▶ _RECORDS SUPPLIED_:

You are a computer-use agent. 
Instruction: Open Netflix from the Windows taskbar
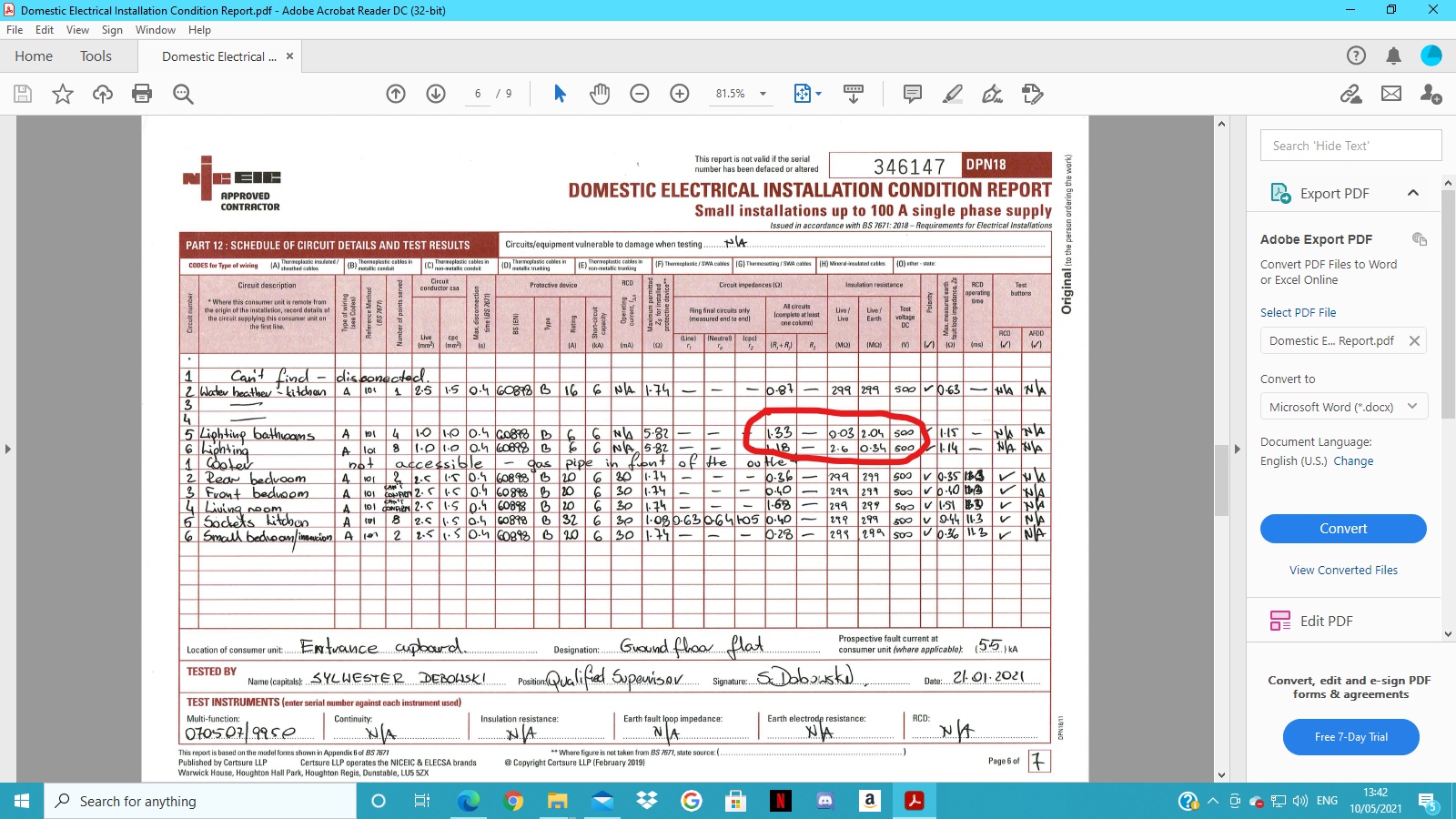[780, 801]
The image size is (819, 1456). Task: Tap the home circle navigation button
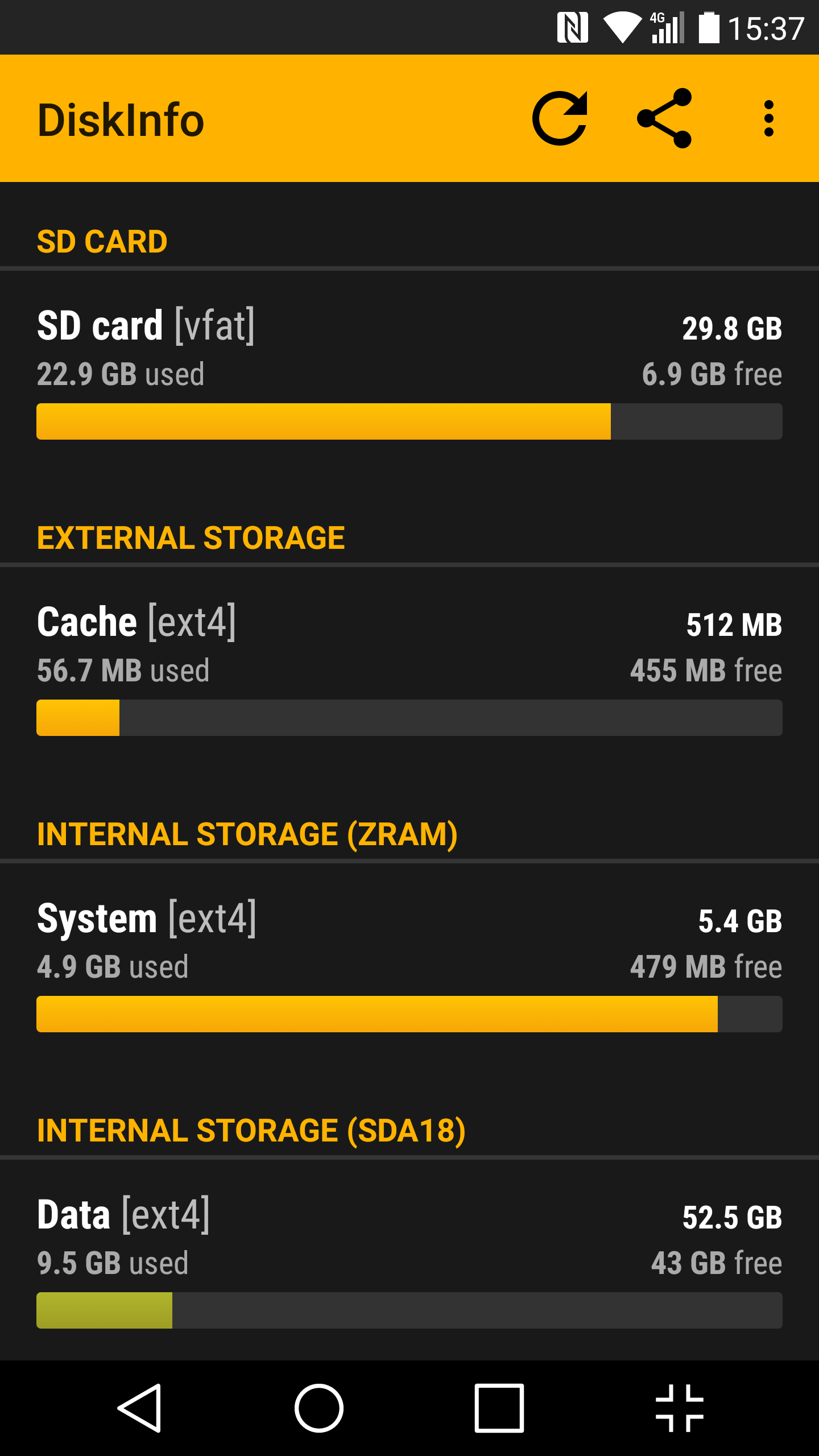[x=319, y=1408]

▶ _WORK REQUIRED_: Please rewrite all of the data above, swapping "Netflix" for "Spotify" and changing nothing else. Leave out the pictures.

▶ _OUTPUT FOR THIS TASK_:
You are a computer-use agent. 
Instruction: Open Spotify from the Windows taskbar
[780, 801]
The image size is (819, 1456). Task: Tap the home circle navigation button
[x=319, y=1408]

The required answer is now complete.